* [WORK REQUIRED]: Among the lines below, take the one holding "Task: Open the", the one holding "This screenshot has width=814, height=539.", and all lines between them. Set them down exactly.

*** INPUT MATERIAL ***

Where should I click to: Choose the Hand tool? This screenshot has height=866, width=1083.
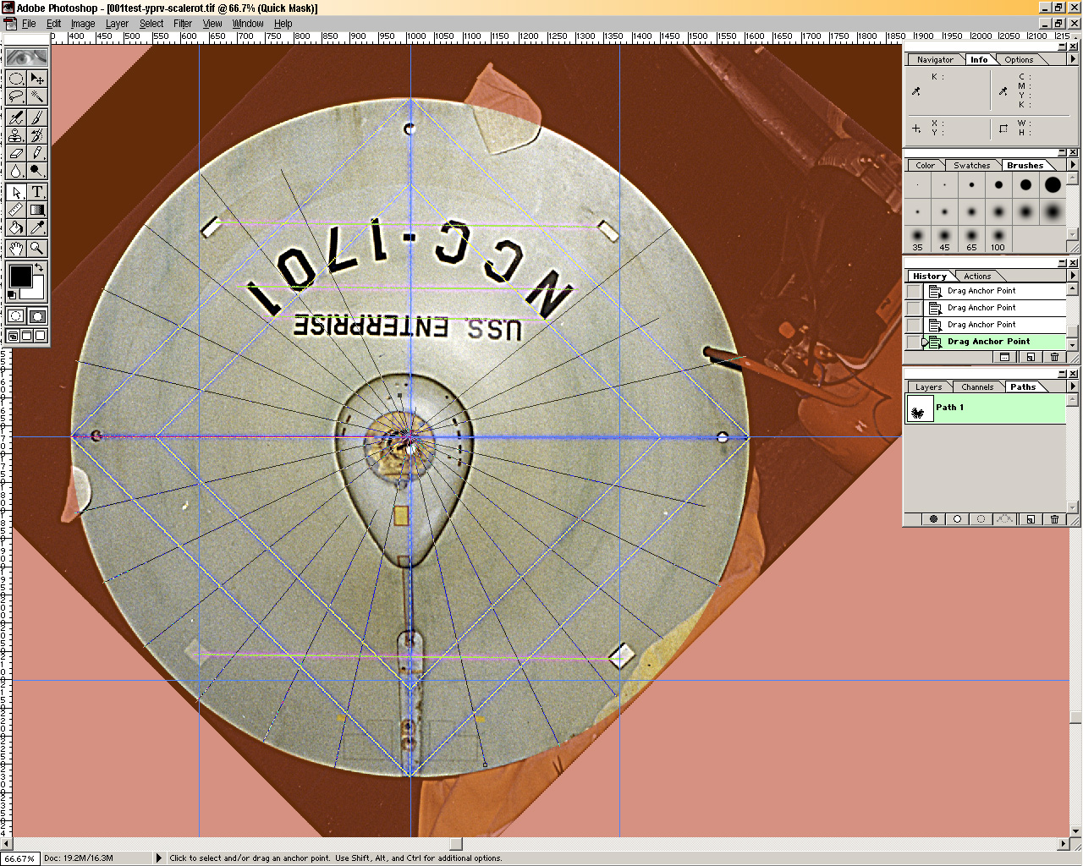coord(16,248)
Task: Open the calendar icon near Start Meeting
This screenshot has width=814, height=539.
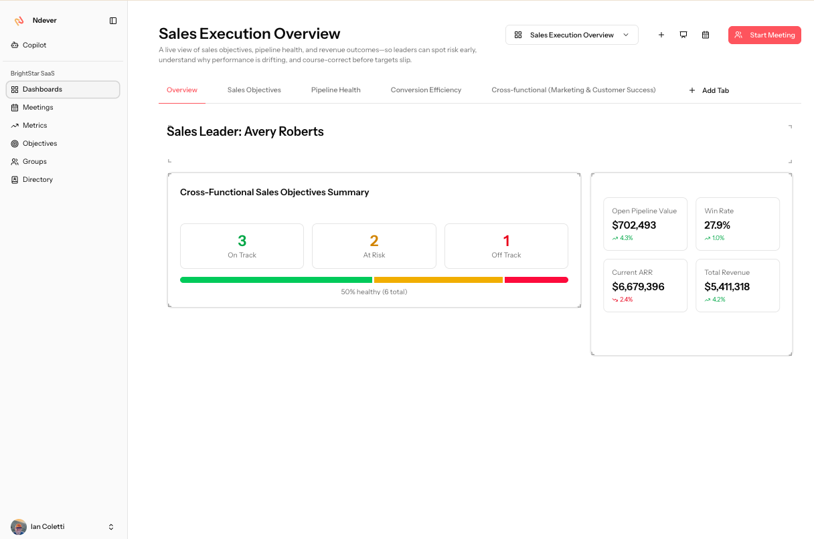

*** End of INPUT MATERIAL ***
*** INPUT MATERIAL ***

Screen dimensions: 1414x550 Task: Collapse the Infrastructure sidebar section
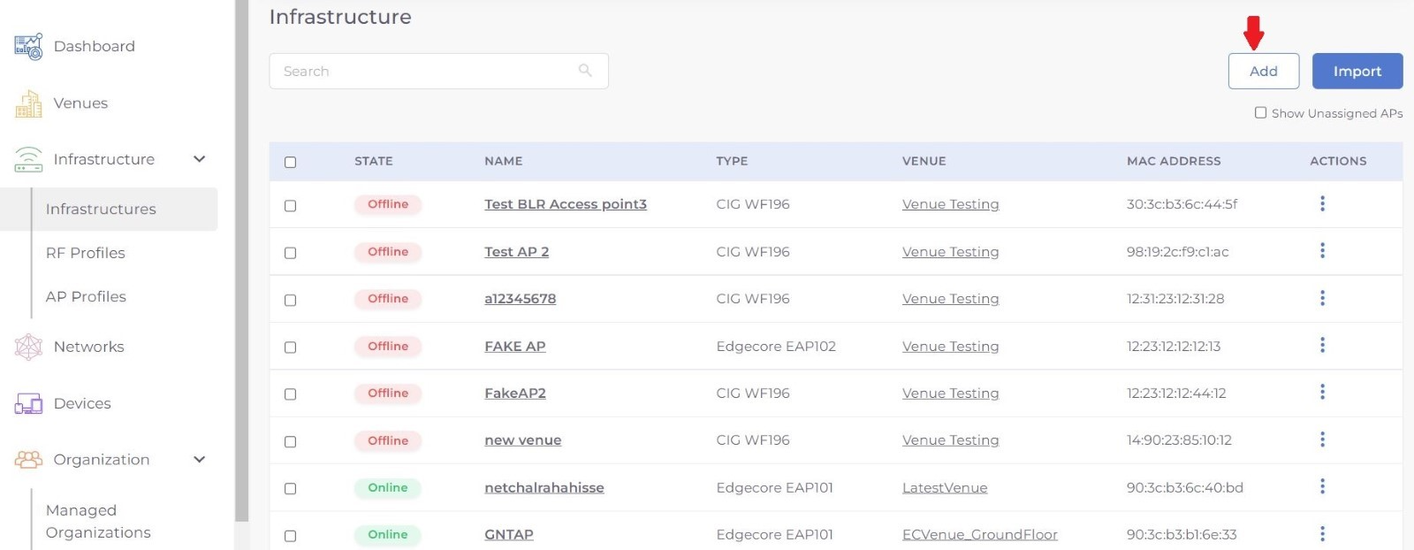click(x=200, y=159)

*** End of INPUT MATERIAL ***

* [ANSWER TO THIS TASK]:
Task: Open the calendar icon near Start Meeting
This screenshot has width=814, height=539.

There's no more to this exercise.